Dawn has been the head of the "Five-0" makeup department since midway through the show’s first season, but he’s been in the industry for 33 years, most of it on feature films. He’s always on set when the "Five-0" cameras are rolling, supervising his makeup crew and working personally on the show’s core stars.
The Wo Fat burn project took extra preparations and even a test with an actor whose only role was to be a human canvas for Dawn’s designs.
When Dawn found the right look, he re-created it on Dacascos, gluing prosthetics made of silicone, gelatin and latex rubber to the actor’s face and upper body. It’s like playing with a Mr. Potato Head or the papier-mache art projects he made as a boy.
Dawn used an alcohol-based temporary tattoo ink as well as pigmented powders and creams to create the right colors, then applied them with an airbrush, a paintbrush and sponges.

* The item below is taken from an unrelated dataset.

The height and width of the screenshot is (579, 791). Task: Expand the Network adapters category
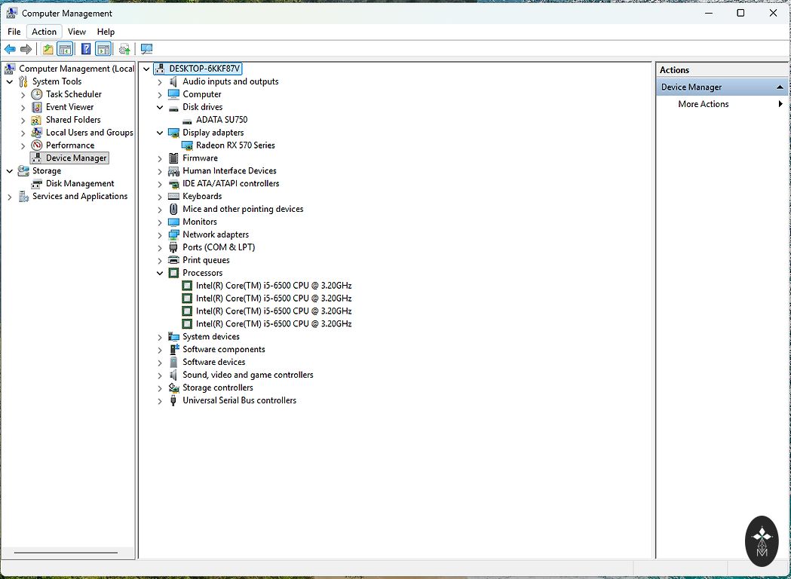[x=160, y=235]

"You are putting on the silicone and gelatin and latex pieces along with tissue paper and paper towels dipped in latex, which then hardens into rubber," Dawn said. "And you can tear the skin and paint it. You can make it look gooey and bloody. Fresh, open skin to black, charred skin that is almost coming off."
Wo Fat’s prison scenes with Steve McGarrett, played by Alex O’Loughlin, required a less severe but still ghastly, scarred look. When Dawn read the script, he was genuinely delighted: It was full of tight close-ups.
"That you have that kind of screen time where the audience is sitting there studying the eyebrows and the neck and the earlobes and the hands — that’s heaven for a makeup artist," he said.
Because he’d thought through the design, Dawn needs only to pop into the makeup trailer for periodic checks, but the application process can take several hours to complete.
When Dacascos shot the first episode of the new season back in July, he had to be on set by 8 a.m. That meant he had to be in the makeup trailer by 3:30 a.m.
But the lengthy process helps Dacascos get into character, especially when he looks in the mirror, he said. Seeing the injuries forces the actor to think of what he should be feeling.
"Whenever I look in the mirror, I see Mark but I also see this character and it’s weird," Dacascos said. "And then as a character I’m going, ‘If this is actually happening to me, if this is what is on my person, how does it feel?’ I shift in and out of that during the whole makeup process."
The real fun begins when it’s time to act, Dacascos said. That’s when the makeup brings him closer to Wo Fat.
"It doesn’t feel good and that’s good because that helps me as an actor," he said. "It helps me move the way I think he would move being that injured."
The actor doesn’t have to see himself anymore to know what he’s become.
Dacascos can feel the makeup and the glue on his skin. He can feel the texture and the sticky parts and then he clicks into character.
"All you have to add to that," he said, "is the pain."